Health Benefits of Soaking
Bathing in naturally heated mineral water, a practice known as balneotherapy, has been used for centuries across cultures. Modern research supports some of those traditional claims. Systematic reviews have found that soaking in mineral-rich thermal water produces measurable improvements in quality of life for people with rheumatoid arthritis, with benefits appearing across multiple studies regardless of differences in how the treatment was administered. Sessions in these studies typically lasted about 20 minutes in water between 35 and 38 °C.
Beyond clinical applications, many people report that hot spring soaking relieves muscle soreness, reduces joint stiffness, and improves sleep. The combination of heat, buoyancy, and mineral content likely contributes. Warm water increases blood flow to muscles and joints, buoyancy reduces the load on painful joints, and dissolved minerals like magnesium may be absorbed through the skin in small amounts.
Safety Risks
The most obvious danger is burns. Undeveloped hot springs can reach boiling temperatures with no warning signs, and the ground surrounding them is sometimes thin and fragile. At Yellowstone, people have died after falling into superheated pools. Even springs that feel comfortable at the surface can have channels of much hotter water feeding in unpredictably.
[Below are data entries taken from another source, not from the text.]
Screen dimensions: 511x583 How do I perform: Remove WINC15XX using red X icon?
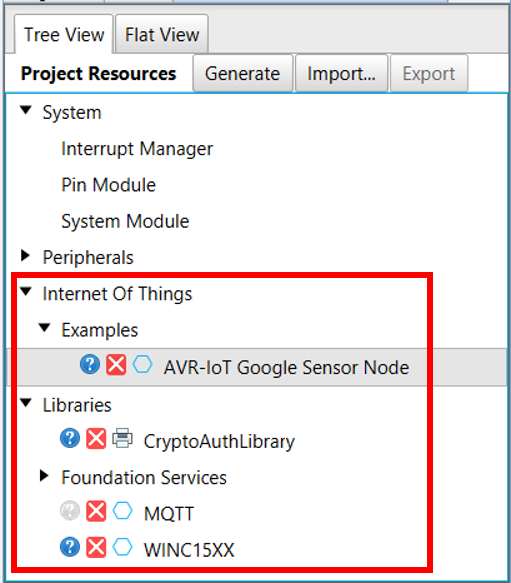(x=96, y=547)
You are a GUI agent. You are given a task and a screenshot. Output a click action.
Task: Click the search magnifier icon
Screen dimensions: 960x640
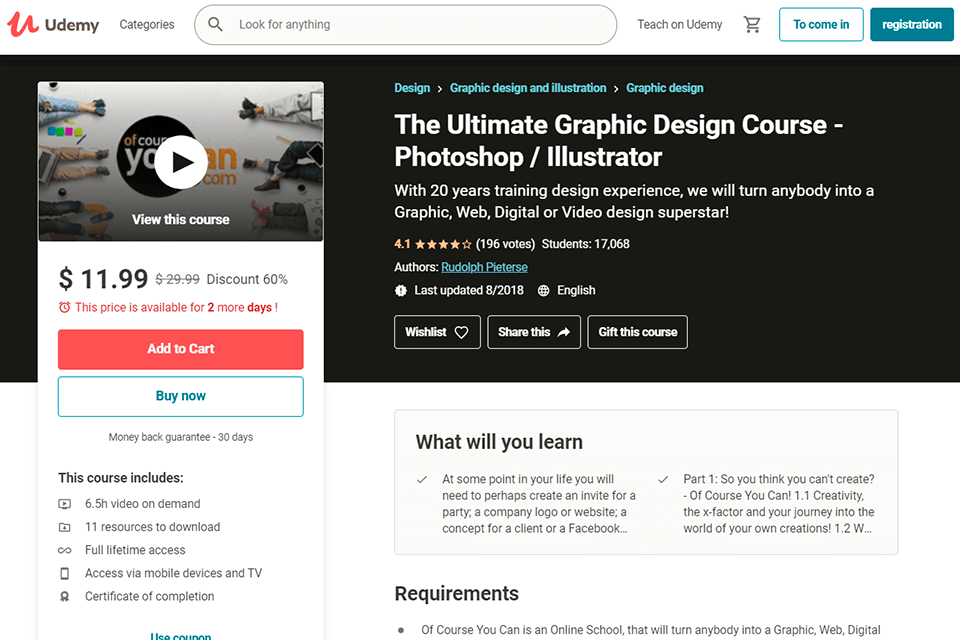216,25
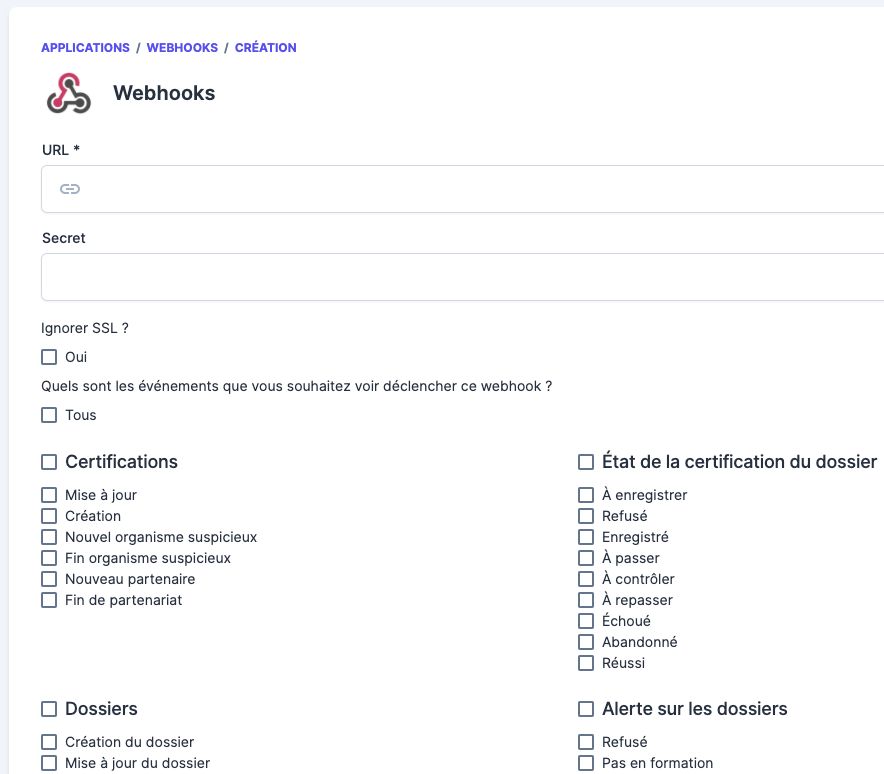Click the CRÉATION breadcrumb item
884x774 pixels.
pyautogui.click(x=265, y=48)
Less obvious is the microbial risk. Human pathogens can survive and even grow in hot springs. Research using genetic sequencing of spring water has detected bacteria from the genera Legionella and Clostridium, which include species responsible for Legionnaires’ disease, botulism, and tetanus. Some springs have also tested positive for more dangerous organisms classified as high-risk pathogens. Interestingly, the hottest springs tend to harbor fewer pathogenic species, likely because extreme temperatures are hostile even to heat-tolerant bacteria. Springs in the recreational temperature range, warm but not scalding, present the greatest microbial diversity and, with it, the most potential for exposure to harmful organisms.
Keeping your head above water, avoiding swallowing spring water, and staying out of springs with open wounds are practical steps that reduce risk. Developed hot spring resorts typically test and treat their water, but wild or undeveloped springs carry more uncertainty.